→ Work to be completed: Skipping all pictures, print exactly the lines below from the one with "The height and width of the screenshot is (331, 980)." through the final line.

[Records from a collection]
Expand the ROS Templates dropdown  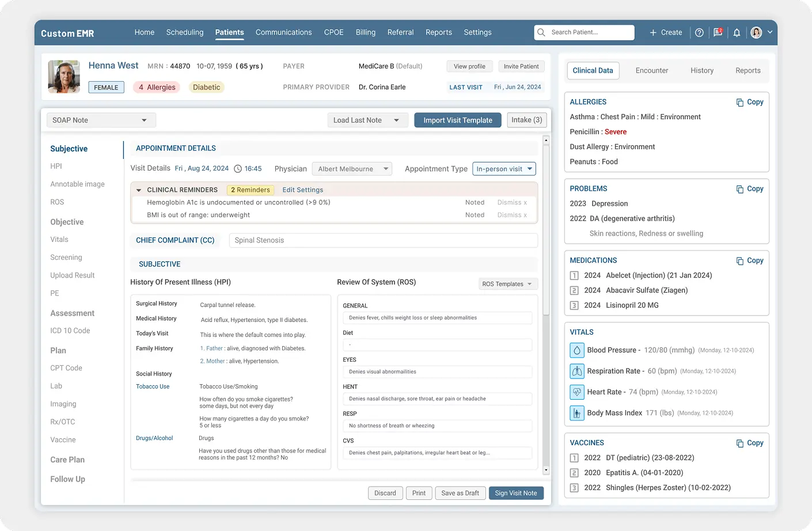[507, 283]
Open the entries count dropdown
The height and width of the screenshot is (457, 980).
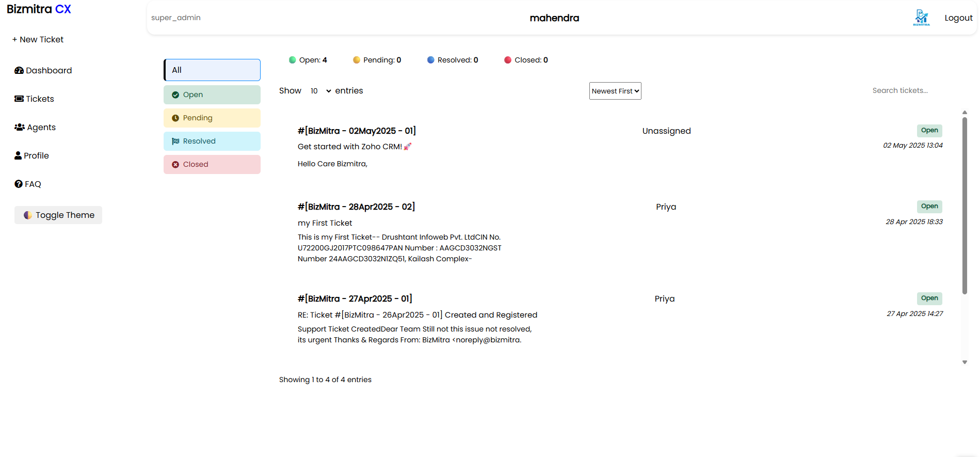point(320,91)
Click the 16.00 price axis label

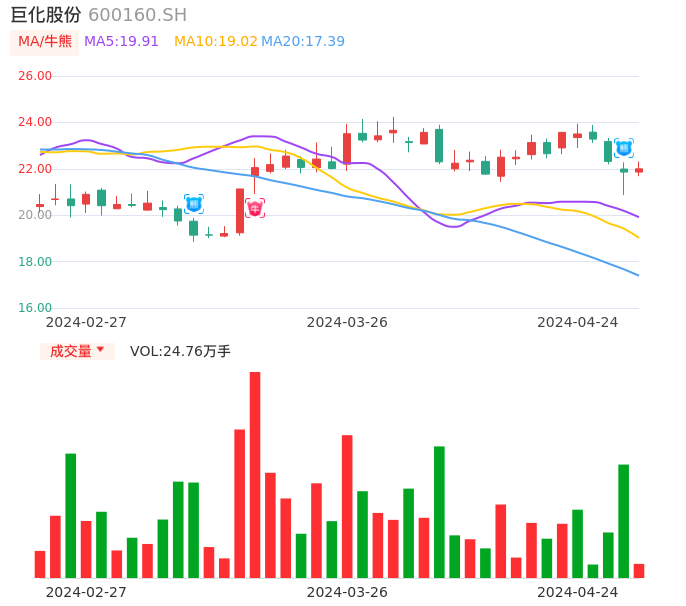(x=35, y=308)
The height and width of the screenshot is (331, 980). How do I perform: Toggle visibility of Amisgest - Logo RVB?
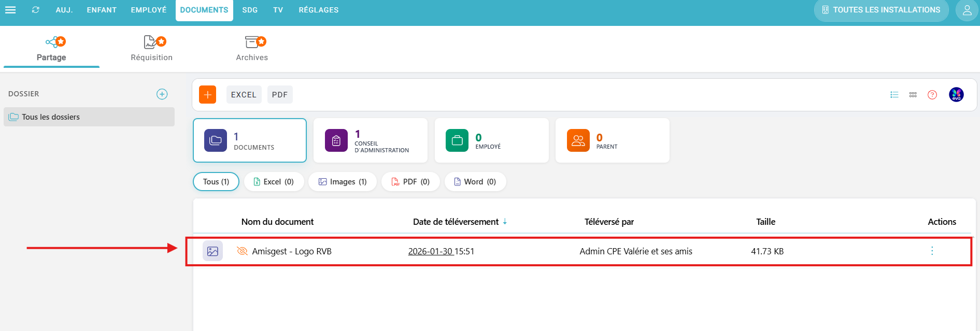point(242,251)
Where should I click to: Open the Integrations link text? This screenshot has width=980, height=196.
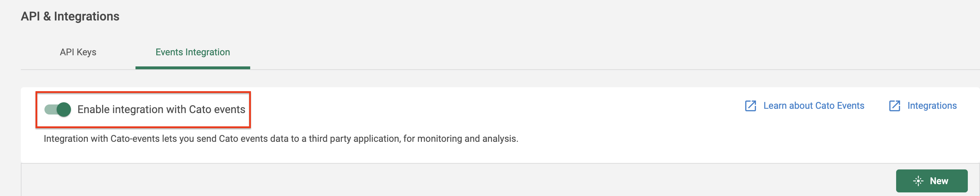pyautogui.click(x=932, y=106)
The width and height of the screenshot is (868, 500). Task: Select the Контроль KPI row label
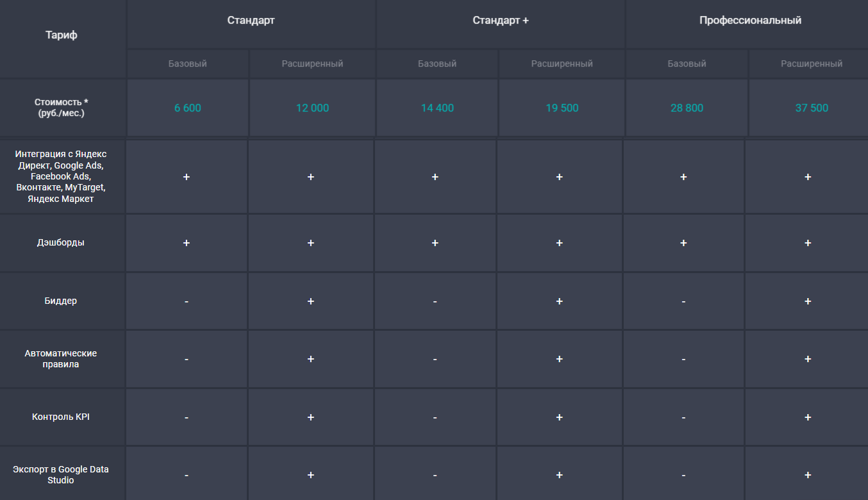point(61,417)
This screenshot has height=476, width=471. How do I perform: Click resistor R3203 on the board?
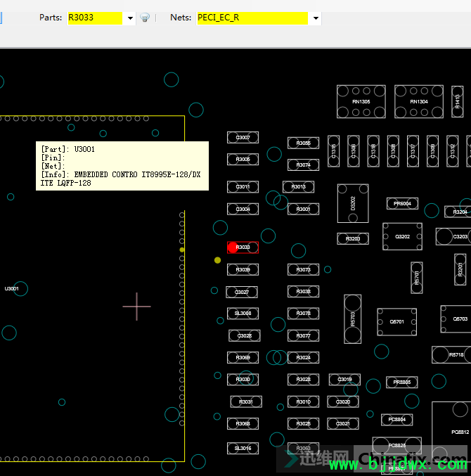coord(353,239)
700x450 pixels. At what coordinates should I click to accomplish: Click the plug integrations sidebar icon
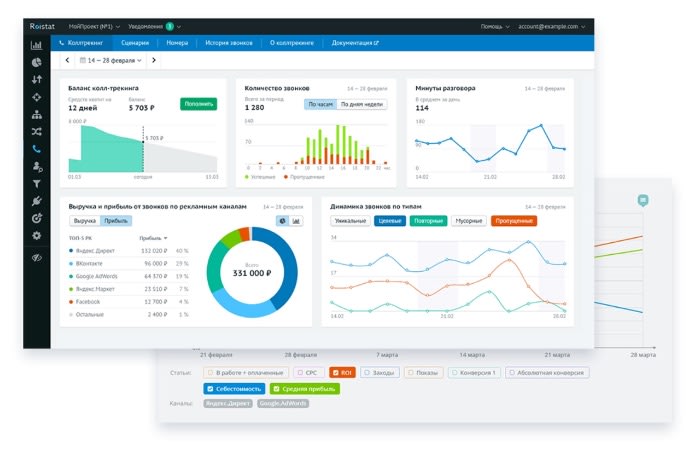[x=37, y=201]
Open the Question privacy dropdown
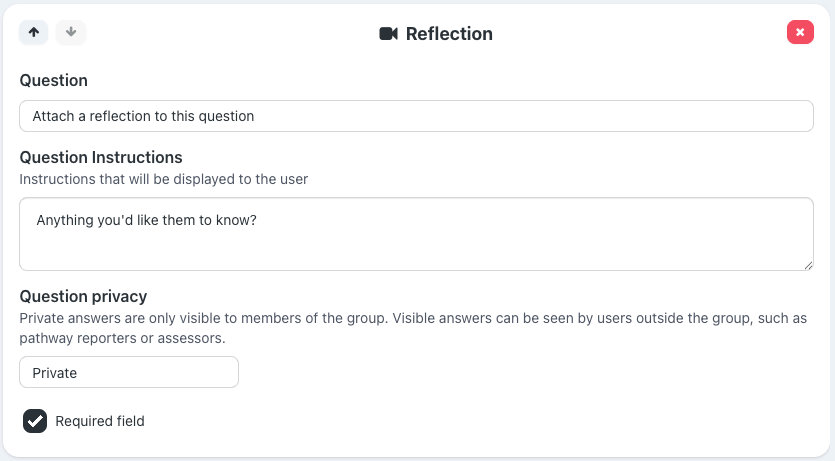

→ Exercise result:
The height and width of the screenshot is (331, 980). How do I perform: Toggle visibility of Amisgest - Logo RVB?
point(242,251)
Where should I click to: Open the Integrations link text? This screenshot has width=980, height=196.
pyautogui.click(x=932, y=106)
The width and height of the screenshot is (868, 500). Task: Select the Контроль KPI row label
point(61,417)
This screenshot has height=476, width=471. How do I perform: Click resistor R3203 on the board?
coord(353,239)
700x450 pixels. At what coordinates should I click to accomplish: Click the plug integrations sidebar icon
[x=37, y=201]
Open the Question privacy dropdown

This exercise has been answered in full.